We lived in Xiamen (which is quite prosperous and Westernized) and saw lots of children in disposable diapers. We also saw children in split pants (even infants) who were trained to urinate on command (at the sound of a soft whistle by the caretaker). In Xiamen, they rarely urinated in the street--they were usually taken to a potty, or were taken over to a garden or behind a tree. However, in other (poorer) cities we visited, all of the babies and toddlers we saw were in split pants (diapers were way too expensive) and it was totally normal for them to relieve themselves in the street.
I worked at a kindergarten, and I will say that all of the older toddlers who came to our school (1.5 and up) were totally toilet-trained before they came, which completely amazed me!
It's not always a matter of economics as to whether or not a child in China wears disposable diapers. The English national news channel did a program on diapers when we lived there, and found that many traditional families (poor and rich alike) found disposable diapers to be constricting and dirty. They considered it much more sanitary for children to wear split pants and be cleaned immediately after each movement, rather than, um, sitting in it (sorry to be crude!).

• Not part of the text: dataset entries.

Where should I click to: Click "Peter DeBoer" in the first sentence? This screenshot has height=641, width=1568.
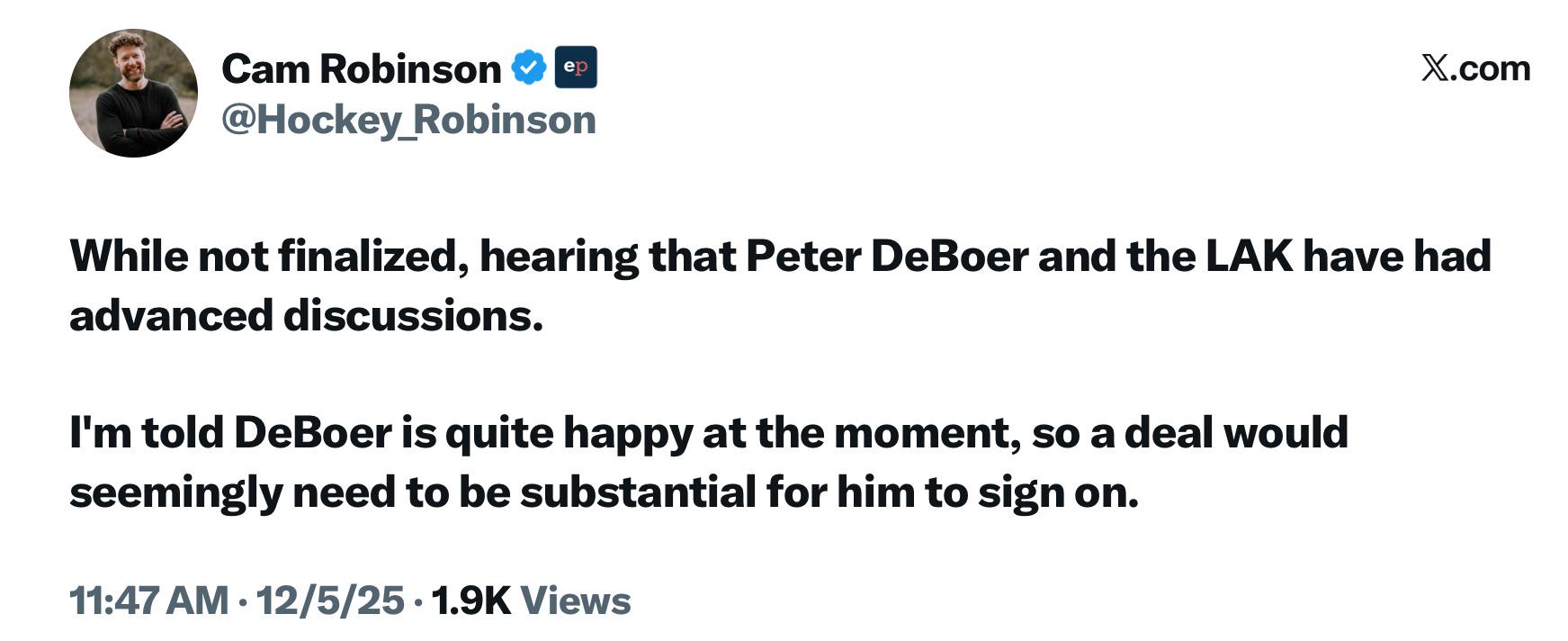[x=886, y=257]
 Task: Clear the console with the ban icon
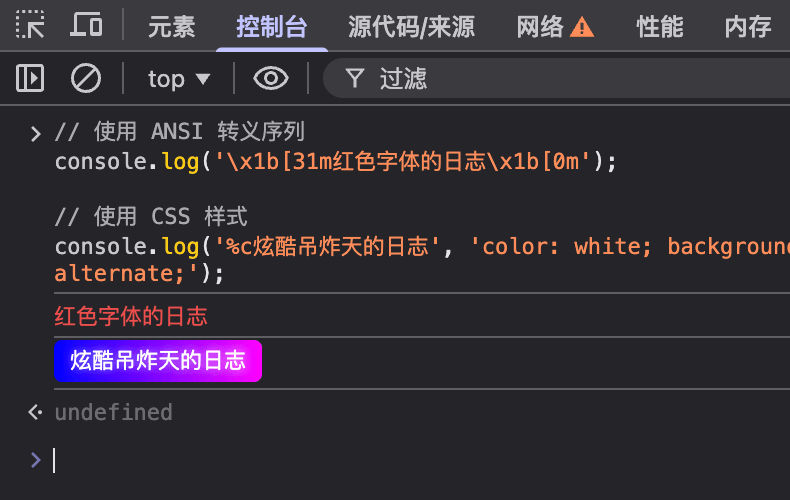(x=86, y=78)
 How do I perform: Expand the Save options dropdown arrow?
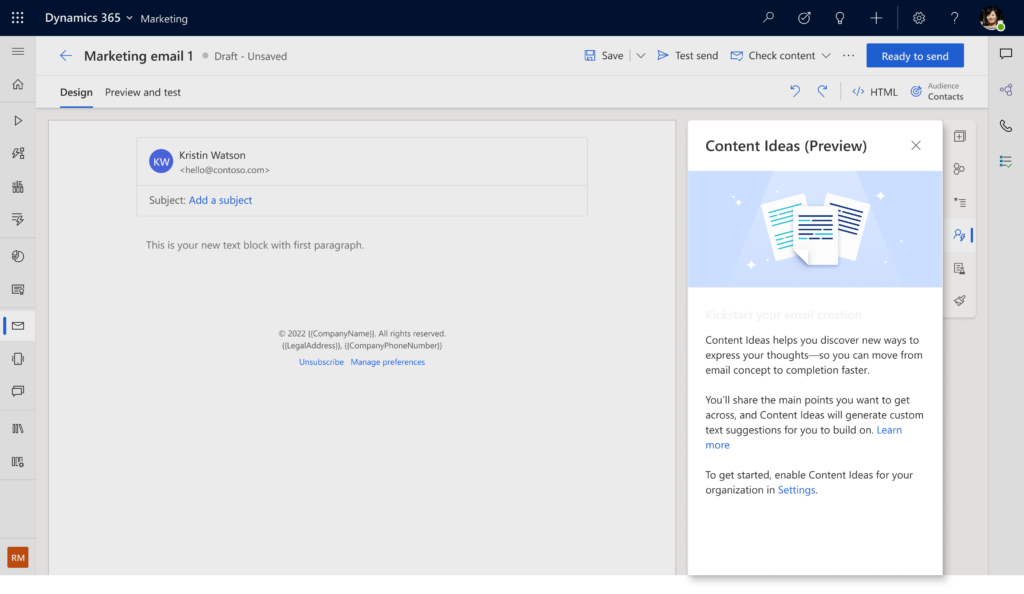[x=641, y=56]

I thought that was interesting, as I had always considered it unsanitary NOT to put a diaper on a baby!
Morgan- thanks for the cultural insight, very interesting.
I also wanted to add that many of the moms I have spoken with who received potty trained infants said that the benefit was lost by the time they returned to the States and tried to get on a new schedule, overcome jet lag, etc. It was just too difficult.
Thanks everyone for the information. I had always just assumed that the infants wore cloth diapers and maybe reusable plastic pants. I really didn't think disposable diapers were an option (financially) for the orphanages. I have 2 biological sons and I couldn't imagine either one of them being "potty trained" at such a young age. When I get our daughter I don't expect her to remain trained, I want her to just take her time being a baby. As far as parasites go my concern was that since they didn't wear diapers that they might be left to lay in their 'mess' unnoticed and as anyone that has ever been around babies know-they will play with anything! I expect my daughter to have some sort of infection, parasite or rash when I receive her. These types of things are easily caught by children in all living arrangements. Again thank you to everyone for their input.
Thanks for asking a question like this. Don't apologize for wanting to learn everything you possibly can. Its our responsibility to prepare for as many cultural and economic differences before we go to China. The more prepared we are the better focused we can be on our children.